When you come to the line with "octubre 2009 (639, 1976)", begin repeating; continue exactly through the final line of the records and include nothing from before.

Collected data entries:
------------
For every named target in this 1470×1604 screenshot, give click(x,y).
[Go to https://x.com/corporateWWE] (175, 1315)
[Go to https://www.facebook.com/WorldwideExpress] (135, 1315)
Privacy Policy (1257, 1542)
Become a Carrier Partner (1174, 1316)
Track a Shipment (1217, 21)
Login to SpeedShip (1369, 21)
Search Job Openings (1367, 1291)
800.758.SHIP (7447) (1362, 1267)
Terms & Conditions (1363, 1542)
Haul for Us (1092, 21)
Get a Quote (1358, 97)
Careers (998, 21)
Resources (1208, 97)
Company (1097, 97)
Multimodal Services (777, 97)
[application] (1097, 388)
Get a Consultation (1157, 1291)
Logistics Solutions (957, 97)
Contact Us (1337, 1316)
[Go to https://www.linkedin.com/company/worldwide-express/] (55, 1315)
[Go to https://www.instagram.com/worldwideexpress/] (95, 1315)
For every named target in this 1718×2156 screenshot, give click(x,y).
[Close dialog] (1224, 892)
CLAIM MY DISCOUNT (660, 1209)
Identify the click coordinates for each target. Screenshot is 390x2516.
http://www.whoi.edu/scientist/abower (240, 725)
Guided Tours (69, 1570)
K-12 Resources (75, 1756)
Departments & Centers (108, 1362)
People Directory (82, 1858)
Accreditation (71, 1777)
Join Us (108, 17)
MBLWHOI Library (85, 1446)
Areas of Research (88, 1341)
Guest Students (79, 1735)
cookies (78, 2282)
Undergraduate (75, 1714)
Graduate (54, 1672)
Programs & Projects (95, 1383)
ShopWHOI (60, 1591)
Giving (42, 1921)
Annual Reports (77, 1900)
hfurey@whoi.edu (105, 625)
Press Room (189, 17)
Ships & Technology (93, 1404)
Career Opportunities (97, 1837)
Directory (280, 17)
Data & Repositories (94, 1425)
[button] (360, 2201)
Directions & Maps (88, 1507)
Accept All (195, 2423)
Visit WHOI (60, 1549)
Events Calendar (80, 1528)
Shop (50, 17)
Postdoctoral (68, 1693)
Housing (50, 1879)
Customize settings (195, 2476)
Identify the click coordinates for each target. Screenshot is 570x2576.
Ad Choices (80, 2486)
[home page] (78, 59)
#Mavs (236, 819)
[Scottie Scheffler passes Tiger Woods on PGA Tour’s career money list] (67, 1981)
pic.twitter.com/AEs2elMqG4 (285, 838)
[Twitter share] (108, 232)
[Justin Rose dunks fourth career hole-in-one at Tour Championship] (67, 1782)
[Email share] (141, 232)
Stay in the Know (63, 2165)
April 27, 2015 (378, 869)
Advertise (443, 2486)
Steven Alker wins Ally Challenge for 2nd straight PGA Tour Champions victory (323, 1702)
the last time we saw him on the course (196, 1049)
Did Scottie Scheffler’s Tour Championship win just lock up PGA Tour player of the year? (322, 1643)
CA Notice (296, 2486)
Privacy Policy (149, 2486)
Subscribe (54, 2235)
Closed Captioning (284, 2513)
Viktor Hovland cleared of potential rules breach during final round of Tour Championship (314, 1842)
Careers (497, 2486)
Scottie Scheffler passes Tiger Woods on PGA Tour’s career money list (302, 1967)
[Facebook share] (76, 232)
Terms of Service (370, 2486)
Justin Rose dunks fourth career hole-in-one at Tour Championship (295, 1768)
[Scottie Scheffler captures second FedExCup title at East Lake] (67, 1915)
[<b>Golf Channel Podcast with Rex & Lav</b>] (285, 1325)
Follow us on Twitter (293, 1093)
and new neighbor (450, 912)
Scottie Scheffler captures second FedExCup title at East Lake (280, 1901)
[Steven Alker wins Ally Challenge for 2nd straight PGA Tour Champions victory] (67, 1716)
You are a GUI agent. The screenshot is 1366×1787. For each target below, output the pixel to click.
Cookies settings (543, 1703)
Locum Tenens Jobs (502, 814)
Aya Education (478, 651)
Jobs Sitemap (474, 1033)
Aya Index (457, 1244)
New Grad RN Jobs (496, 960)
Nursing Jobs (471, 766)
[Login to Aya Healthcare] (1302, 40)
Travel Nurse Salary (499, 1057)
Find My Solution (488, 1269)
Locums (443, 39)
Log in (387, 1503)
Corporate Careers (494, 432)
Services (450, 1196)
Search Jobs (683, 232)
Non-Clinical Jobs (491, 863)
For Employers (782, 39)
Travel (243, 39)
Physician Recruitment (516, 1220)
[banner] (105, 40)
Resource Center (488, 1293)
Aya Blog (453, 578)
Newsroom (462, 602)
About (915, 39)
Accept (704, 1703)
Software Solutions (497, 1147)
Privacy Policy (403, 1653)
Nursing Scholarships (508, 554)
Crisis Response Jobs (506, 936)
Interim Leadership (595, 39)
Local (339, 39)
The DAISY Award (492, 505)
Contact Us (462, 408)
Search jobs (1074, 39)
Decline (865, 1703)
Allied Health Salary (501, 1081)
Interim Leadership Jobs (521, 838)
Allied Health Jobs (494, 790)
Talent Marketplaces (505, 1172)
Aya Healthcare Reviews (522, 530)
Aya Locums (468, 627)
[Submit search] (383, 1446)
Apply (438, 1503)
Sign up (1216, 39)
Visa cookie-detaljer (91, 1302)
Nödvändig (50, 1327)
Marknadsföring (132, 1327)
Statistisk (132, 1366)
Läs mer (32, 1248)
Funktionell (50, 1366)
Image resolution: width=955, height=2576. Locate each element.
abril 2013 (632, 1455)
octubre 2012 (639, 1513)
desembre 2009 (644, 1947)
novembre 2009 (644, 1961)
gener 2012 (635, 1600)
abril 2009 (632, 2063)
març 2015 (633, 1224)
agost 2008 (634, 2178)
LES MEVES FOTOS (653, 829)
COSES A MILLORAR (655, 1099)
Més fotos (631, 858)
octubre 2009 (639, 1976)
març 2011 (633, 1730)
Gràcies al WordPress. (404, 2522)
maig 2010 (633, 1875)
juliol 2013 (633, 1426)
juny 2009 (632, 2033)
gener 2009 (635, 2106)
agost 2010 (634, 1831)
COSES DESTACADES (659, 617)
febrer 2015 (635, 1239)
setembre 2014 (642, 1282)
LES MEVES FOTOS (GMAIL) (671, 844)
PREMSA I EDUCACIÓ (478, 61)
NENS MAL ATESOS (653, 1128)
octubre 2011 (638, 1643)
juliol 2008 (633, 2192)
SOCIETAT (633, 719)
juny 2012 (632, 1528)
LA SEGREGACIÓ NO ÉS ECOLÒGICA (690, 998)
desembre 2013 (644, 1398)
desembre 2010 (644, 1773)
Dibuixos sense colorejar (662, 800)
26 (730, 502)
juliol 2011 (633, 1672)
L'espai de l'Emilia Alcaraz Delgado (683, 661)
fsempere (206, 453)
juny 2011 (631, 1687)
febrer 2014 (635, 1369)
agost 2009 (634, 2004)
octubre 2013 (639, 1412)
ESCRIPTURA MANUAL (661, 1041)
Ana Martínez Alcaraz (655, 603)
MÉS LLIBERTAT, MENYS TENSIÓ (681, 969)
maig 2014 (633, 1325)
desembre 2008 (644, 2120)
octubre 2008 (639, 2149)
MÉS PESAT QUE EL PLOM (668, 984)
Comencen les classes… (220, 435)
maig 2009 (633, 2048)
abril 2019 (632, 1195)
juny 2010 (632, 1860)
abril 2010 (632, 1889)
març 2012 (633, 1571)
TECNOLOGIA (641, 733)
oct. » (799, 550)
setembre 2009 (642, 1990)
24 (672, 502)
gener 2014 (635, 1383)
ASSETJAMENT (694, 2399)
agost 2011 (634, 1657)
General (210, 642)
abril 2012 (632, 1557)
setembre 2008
------------
* **Task answer**:
octubre 2009 (639, 1976)
març 2011 (633, 1730)
Gràcies al WordPress. (404, 2522)
maig 2010 (633, 1875)
juliol 2013 (633, 1426)
juny 2009 (632, 2033)
gener 2009 (635, 2106)
agost 2010 (634, 1831)
COSES DESTACADES (659, 617)
febrer 2015 (635, 1239)
setembre 2014 (642, 1282)
LES MEVES FOTOS (GMAIL) (671, 844)
PREMSA I EDUCACIÓ (478, 61)
NENS MAL ATESOS (653, 1128)
octubre 2011 (638, 1643)
juliol 2008 (633, 2192)
SOCIETAT (633, 719)
juny 2012 (632, 1528)
LA SEGREGACIÓ NO ÉS ECOLÒGICA (690, 998)
desembre 2013 (644, 1398)
desembre 2010 (644, 1773)
Dibuixos sense colorejar (662, 800)
26 (730, 502)
juliol 2011 (633, 1672)
L'espai de l'Emilia Alcaraz Delgado (683, 661)
fsempere (206, 453)
juny 2011 (631, 1687)
febrer 2014 (635, 1369)
agost 2009 (634, 2004)
octubre 2013 (639, 1412)
ESCRIPTURA MANUAL (661, 1041)
Ana Martínez Alcaraz (655, 603)
MÉS LLIBERTAT, MENYS TENSIÓ (681, 969)
maig 2014 (633, 1325)
desembre 2008 (644, 2120)
octubre 2008 (639, 2149)
MÉS PESAT QUE EL PLOM (668, 984)
Comencen les classes… (220, 435)
maig 2009 (633, 2048)
abril 2019 (632, 1195)
juny 2010 (632, 1860)
abril 2010 (632, 1889)
març 2012 (633, 1571)
TECNOLOGIA (641, 733)
oct. » (799, 550)
setembre 2009 (642, 1990)
24 (672, 502)
gener 2014 (635, 1383)
ASSETJAMENT (694, 2399)
agost 2011 (634, 1657)
General (210, 642)
abril 2012 (632, 1557)
setembre 2008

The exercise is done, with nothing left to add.